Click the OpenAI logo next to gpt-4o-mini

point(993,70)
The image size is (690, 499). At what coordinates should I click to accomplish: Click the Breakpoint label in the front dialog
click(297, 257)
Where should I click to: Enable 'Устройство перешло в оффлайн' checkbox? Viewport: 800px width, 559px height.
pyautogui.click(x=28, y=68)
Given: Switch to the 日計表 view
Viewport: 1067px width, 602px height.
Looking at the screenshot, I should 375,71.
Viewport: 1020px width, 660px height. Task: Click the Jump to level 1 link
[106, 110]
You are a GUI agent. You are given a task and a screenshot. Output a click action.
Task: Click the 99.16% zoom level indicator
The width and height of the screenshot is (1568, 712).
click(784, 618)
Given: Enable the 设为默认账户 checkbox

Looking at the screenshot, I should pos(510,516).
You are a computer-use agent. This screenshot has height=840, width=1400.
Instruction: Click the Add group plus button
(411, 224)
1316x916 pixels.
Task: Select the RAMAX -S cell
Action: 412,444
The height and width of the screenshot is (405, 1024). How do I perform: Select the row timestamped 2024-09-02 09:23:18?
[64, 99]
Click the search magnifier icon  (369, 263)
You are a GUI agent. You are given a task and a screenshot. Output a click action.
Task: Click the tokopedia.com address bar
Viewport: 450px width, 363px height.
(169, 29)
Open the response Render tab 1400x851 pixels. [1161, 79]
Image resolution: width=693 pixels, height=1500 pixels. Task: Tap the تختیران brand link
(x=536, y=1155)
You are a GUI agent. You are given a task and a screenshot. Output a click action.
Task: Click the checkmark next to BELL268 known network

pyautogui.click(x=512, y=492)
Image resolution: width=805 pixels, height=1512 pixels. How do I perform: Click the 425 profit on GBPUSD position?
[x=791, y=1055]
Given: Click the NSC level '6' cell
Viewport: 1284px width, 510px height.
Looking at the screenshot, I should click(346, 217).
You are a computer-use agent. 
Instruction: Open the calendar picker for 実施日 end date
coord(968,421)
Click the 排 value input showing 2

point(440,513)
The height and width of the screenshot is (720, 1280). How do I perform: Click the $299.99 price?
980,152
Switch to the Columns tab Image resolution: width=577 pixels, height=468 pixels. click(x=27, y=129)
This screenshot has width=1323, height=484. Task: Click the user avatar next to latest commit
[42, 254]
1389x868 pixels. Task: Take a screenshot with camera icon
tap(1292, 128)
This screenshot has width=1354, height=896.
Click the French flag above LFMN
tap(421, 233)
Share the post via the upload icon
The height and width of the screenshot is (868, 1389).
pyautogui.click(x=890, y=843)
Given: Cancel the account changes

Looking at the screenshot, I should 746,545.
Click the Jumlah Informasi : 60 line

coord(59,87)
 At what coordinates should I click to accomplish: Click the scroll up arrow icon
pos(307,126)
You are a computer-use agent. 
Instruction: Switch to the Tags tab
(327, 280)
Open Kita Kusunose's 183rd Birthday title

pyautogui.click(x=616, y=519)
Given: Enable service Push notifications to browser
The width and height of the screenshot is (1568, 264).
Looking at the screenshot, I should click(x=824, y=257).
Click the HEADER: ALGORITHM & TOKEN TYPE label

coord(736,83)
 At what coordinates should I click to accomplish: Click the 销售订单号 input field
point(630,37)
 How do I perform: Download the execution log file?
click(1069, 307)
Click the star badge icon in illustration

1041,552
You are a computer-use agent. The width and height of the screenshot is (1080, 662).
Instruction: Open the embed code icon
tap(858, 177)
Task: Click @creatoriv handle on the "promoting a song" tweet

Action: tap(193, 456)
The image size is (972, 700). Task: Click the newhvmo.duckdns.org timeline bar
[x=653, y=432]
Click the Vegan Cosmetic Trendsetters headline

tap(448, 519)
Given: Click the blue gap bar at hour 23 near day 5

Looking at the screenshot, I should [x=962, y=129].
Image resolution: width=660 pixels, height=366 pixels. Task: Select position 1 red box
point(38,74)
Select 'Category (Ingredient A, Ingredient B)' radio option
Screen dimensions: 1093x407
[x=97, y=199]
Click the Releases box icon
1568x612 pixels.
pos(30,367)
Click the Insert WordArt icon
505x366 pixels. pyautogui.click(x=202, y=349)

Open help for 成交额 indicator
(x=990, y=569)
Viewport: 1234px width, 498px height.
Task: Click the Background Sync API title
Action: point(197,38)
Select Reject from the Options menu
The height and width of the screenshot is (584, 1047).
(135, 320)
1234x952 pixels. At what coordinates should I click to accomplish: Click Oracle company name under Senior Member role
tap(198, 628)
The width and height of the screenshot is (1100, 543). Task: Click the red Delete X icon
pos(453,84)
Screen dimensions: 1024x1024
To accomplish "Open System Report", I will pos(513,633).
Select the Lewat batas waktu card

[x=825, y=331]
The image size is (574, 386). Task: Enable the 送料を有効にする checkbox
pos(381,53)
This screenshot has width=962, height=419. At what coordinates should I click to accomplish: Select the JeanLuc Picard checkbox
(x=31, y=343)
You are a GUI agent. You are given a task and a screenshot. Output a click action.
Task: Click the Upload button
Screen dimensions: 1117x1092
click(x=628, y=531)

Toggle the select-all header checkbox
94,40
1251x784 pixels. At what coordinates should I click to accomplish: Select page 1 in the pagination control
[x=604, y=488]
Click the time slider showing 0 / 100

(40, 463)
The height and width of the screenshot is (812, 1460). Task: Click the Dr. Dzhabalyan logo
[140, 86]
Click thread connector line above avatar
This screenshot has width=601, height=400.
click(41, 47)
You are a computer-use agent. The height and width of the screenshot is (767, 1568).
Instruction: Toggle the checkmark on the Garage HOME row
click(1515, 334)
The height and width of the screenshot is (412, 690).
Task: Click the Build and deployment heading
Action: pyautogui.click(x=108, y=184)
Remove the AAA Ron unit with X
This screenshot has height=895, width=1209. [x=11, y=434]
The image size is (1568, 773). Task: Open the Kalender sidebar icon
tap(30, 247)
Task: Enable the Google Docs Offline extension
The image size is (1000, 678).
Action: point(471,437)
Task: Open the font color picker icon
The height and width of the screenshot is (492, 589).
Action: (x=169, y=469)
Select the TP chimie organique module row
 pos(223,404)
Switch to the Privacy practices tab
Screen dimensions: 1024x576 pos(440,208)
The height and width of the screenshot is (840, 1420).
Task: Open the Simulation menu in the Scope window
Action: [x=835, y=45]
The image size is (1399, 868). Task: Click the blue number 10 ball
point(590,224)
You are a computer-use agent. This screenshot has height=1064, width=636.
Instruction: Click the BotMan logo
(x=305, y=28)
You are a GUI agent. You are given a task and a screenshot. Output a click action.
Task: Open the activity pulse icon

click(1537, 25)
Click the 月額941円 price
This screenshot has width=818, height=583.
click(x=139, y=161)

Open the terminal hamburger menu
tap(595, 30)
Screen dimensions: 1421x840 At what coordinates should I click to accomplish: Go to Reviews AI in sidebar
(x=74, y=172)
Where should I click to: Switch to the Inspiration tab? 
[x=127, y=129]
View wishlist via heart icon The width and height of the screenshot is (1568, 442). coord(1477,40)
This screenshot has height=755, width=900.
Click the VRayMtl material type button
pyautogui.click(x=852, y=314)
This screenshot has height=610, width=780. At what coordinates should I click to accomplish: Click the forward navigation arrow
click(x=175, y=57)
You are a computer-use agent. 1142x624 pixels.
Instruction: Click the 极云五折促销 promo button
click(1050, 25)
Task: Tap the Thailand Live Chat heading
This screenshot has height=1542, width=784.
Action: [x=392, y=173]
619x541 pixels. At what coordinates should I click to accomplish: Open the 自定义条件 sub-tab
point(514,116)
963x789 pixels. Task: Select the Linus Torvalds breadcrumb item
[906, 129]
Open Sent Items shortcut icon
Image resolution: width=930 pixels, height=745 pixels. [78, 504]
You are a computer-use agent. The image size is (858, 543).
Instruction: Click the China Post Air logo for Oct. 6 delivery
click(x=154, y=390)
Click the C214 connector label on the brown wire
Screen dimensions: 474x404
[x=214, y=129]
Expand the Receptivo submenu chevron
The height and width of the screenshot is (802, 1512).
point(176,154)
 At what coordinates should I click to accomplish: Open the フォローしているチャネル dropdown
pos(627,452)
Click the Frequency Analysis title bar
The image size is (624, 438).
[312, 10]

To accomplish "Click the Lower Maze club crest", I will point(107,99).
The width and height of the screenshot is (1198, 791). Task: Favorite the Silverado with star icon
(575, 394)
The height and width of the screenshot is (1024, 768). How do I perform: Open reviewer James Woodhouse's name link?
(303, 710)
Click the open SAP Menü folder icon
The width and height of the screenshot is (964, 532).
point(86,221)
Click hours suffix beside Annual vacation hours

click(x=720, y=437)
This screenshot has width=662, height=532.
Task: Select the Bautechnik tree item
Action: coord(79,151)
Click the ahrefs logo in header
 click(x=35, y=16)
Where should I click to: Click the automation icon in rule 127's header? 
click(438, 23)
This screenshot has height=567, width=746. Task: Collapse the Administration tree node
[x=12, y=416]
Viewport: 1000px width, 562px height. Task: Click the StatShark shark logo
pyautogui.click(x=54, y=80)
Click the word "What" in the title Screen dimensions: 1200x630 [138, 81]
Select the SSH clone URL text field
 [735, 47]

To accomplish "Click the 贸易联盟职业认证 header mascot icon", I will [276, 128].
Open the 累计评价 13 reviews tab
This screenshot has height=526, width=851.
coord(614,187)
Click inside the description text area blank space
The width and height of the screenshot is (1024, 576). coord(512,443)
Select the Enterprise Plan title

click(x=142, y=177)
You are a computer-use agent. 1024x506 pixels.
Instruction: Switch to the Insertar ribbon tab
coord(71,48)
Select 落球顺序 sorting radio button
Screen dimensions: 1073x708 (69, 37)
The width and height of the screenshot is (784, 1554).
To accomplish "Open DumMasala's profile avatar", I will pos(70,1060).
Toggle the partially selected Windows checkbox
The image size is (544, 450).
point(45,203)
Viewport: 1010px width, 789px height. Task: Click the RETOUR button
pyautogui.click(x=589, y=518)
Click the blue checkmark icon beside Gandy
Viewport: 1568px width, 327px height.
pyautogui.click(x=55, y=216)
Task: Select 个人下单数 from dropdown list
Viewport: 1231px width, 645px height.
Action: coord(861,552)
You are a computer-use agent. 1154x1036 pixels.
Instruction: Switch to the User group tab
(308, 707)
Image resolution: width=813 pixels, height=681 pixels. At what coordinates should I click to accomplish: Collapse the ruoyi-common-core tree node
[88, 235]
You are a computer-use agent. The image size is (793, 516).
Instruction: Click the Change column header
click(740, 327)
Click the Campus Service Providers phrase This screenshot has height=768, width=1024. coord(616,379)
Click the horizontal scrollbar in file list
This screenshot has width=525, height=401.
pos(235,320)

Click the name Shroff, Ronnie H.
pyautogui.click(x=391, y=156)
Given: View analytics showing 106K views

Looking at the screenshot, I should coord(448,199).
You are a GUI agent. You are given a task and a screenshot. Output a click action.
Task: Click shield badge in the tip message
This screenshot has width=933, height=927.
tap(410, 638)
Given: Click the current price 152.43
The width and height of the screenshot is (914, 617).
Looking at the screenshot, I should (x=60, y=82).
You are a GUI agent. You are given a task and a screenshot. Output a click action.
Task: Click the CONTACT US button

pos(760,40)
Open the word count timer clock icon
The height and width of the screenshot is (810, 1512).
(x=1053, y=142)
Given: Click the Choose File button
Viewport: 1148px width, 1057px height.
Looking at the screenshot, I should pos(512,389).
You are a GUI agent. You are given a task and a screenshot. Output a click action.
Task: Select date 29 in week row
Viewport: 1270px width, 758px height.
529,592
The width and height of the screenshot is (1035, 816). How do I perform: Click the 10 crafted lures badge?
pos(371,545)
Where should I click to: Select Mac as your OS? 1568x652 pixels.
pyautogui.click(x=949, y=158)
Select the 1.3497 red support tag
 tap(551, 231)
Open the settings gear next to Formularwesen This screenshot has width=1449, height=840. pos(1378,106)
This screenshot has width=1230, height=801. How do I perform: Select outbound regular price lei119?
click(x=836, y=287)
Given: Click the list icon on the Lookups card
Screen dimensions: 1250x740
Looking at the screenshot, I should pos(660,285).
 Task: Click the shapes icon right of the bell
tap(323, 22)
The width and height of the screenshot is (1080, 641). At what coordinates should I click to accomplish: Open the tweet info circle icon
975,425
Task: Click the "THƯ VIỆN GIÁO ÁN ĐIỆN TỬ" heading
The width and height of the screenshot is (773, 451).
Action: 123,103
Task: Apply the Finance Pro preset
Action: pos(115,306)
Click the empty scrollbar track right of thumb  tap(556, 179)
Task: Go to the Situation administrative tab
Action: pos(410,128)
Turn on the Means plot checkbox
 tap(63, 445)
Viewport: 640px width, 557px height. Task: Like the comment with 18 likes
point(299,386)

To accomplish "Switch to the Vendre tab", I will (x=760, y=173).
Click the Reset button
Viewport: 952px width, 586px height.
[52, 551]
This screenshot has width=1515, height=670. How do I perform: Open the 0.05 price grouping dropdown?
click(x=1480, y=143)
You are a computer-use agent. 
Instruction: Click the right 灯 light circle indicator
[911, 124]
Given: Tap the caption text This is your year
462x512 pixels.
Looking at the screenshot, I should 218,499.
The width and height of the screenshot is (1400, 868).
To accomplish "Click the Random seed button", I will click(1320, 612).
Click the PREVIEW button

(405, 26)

ACTION ITEM: Return the lines of the listing where the string "from" appears.

EXERCISE SOLUTION:
Select Reject from the Options menu
Task: Select 个人下单数 from dropdown list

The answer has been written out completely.